Question

A small ball of mass ′ $$m$$′ is released at a height ′ $$R$$′ above the earth surface as shown in the given figure. If the maximum depth of the ball to which it goes is $$2R$$ ​inside the earth through a narrow groove before coming to rest momentarily. The groove contains an ideal spring of spring constant $$K$$ and natural length $$R$$. The value of $$K$$, ($$R$$ is the radius of earth and $$M$$ is mass of the earth)

$$\begin{array}{rl}& A){\displaystyle \frac{3GMm}{R^3}}\\ & B){\displaystyle \frac{6GMm}{R^3}}\\ & C){\displaystyle \frac{9GMm}{R^3}}\\ & D){\displaystyle \frac{7GMm}{R^3}}\end{array}$$

Answer 1

Hint: Consider the law of conservation of energy to solve this question. Initially, the ball has gravitational potential energy. When the ball is released, as while falling down, it attains kinetic energy. Once it touches the spring, the spring compresses, due to which the ball attains elastic potential energy. When the ball is inside the groove, gravitational potential energy also acts on the ball. Hence, according to the law of conservation of energy, the initial energy on the ball and final energy on the ball are equal. Here, the initial gravitational potential energy is equal to the sum of final gravitational potential energy and the elastic potential energy. Using this we can find out the value of the spring constant.
Formula used:
$${\left(\text{Total energy}\right)}_{initial}={\left(\text{Total energy}\right)}_{final}$$
$${(P.E)}_{initial}={\displaystyle \frac{GMm}{2R}}$$
$$(P.E)={\displaystyle \frac{-GMm}{R^3}}({\displaystyle \frac{3R^2}{2}}-{\displaystyle \frac{r^2}{2}})$$
$$E_{P.E}={\displaystyle \frac{1}{2}}K{x}^2$$

Complete step-by-step solution:

Given,
 $$M$$ is the mass of the earth
$$m$$ is the mass of the ball
$$R$$ is the distance from the initial position of the ball to the earth’s surface, which is the same as the radius of the earth.

---

Required task A →
Answer these questions about the ball-and-spring physics problem:
(i) What is the natural length of the spring in the groove?
(ii) How deep inside the earth does the ball go before it stops for a moment?
(iii) Which law does the hint say to use to solve the problem?
Required task B → Carry on the worked solution to the ball-and-spring physics problem, picking up after its last line.
The data that follows comes from a different source than the text above.

Information supplied →
---

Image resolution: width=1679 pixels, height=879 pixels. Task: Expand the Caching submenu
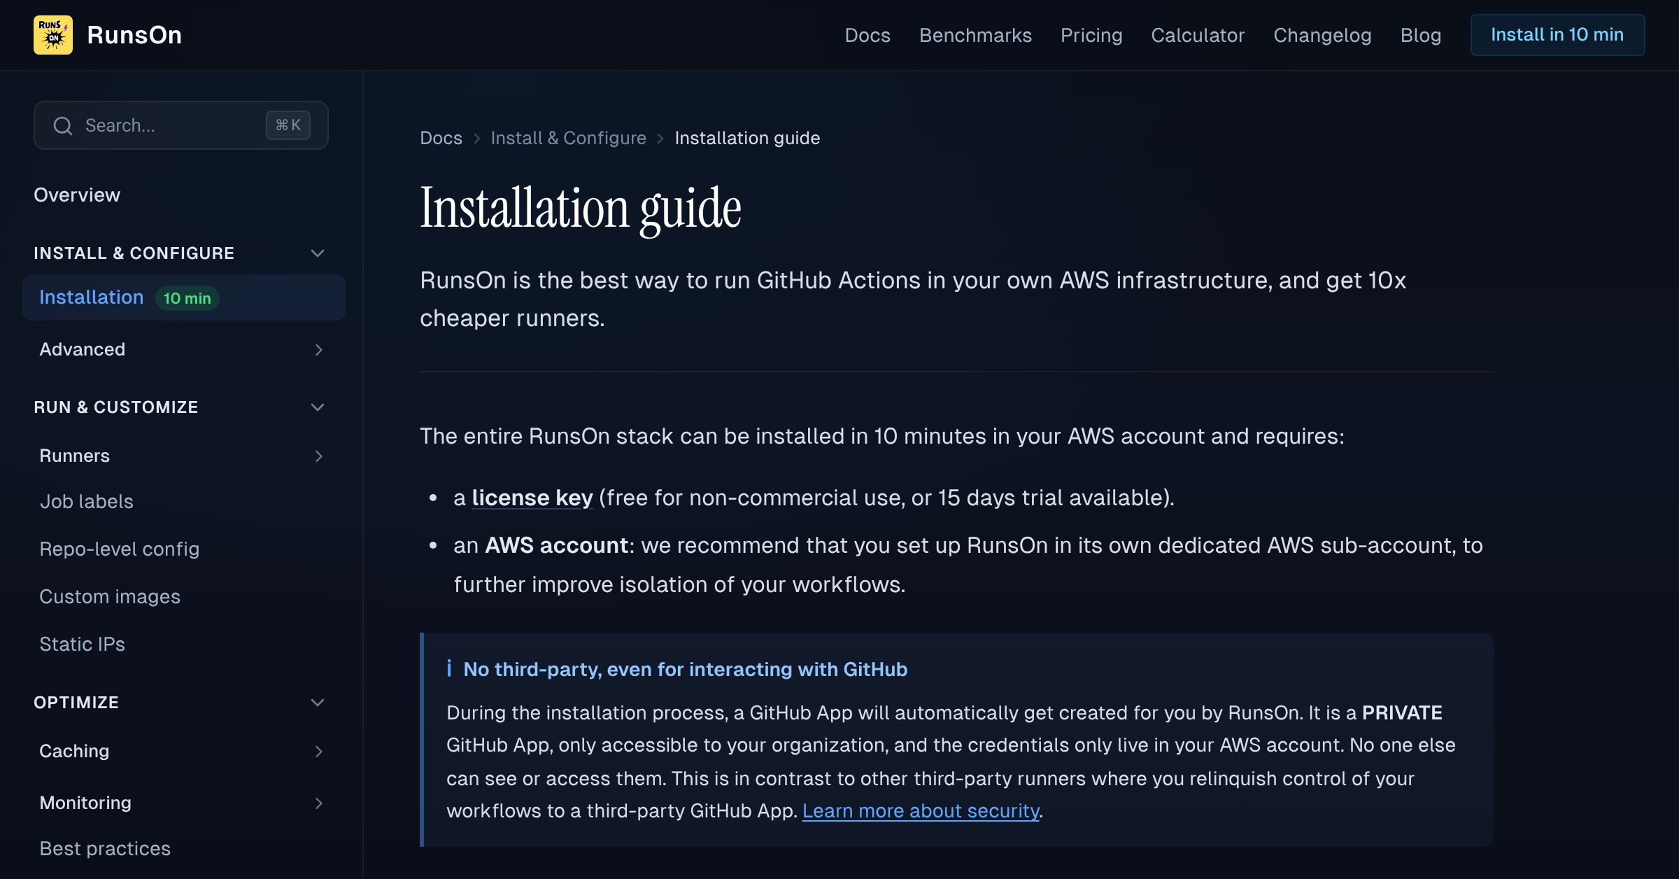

---

Exercise output A →
(i) R
(ii) 2R
(iii) The law of conservation of energy

Exercise output B →
Applying conservation energy, $${\left(\text{Total energy}\right)}_{initial}={\left(\text{Total energy}\right)}_{final}$$
Initially, the ball has a gravitational potential energy and at the final position it has elastic potential energy and final gravitational potential energy. Then,
$$\text{Initial P}\text{.E= Final P}\text{.E+ elastic P}\text{.E}$$ ---------------(1)
Initial gravitational potential energy of the ball is given by,
$${(P.E)}_{initial}={\displaystyle \frac{-GMm}{2R}}$$ -------------- (2)
Where,
$$2R$$ is the distance from the initial position of the ball to the center of the earth
$$G$$ is the gravitational constant.
At any point inside a sphere, the gravitational potential energy is given by;
$$(P.E)={\displaystyle \frac{-GMm}{R^3}}({\displaystyle \frac{3R^2}{2}}-{\displaystyle \frac{r^2}{2}})$$
Where,
$$r$$ is the distance of the point to the center of the sphere.
Then, final gravitational potential energy of the ball is given by,
$${(P.E)}_{final}={\displaystyle \frac{-GMm}{R^3}}({\displaystyle \frac{3R^2}{2}}-{\left({\displaystyle \frac{R}{2}}\right)}^2{\displaystyle \frac{1}{2}})={\displaystyle \frac{-GMm}{R^3}}({\displaystyle \frac{3R^2}{2}}-{\displaystyle \frac{R^2}{8}})$$
Where,
$${\displaystyle \frac{R}{2}}$$ is the distance from the center of the earth to the final position of the ball.
$$\Rightarrow {(P.E)}_{final}={\displaystyle \frac{-GMm}{R^3}}\times R^2\left({\displaystyle \frac{12-1}{8}}\right)={\displaystyle \frac{-GMm}{R}}\times {\displaystyle \frac{11}{8}}$$ ------------------(3)
Now, let’s find the elastic potential energy due to spring.
We have,
$$E_{P.E}={\displaystyle \frac{1}{2}}K{x}^2$$
Where,
$$x$$ is the displacement of the spring from the natural length.
$$K$$ is the spring constant.
Then,
$$E_{P.E}={\displaystyle \frac{1}{2}}K{\left({\displaystyle \frac{R}{2}}\right)}^2={\displaystyle \frac{1}{8}}K{R}^2$$ ------(4)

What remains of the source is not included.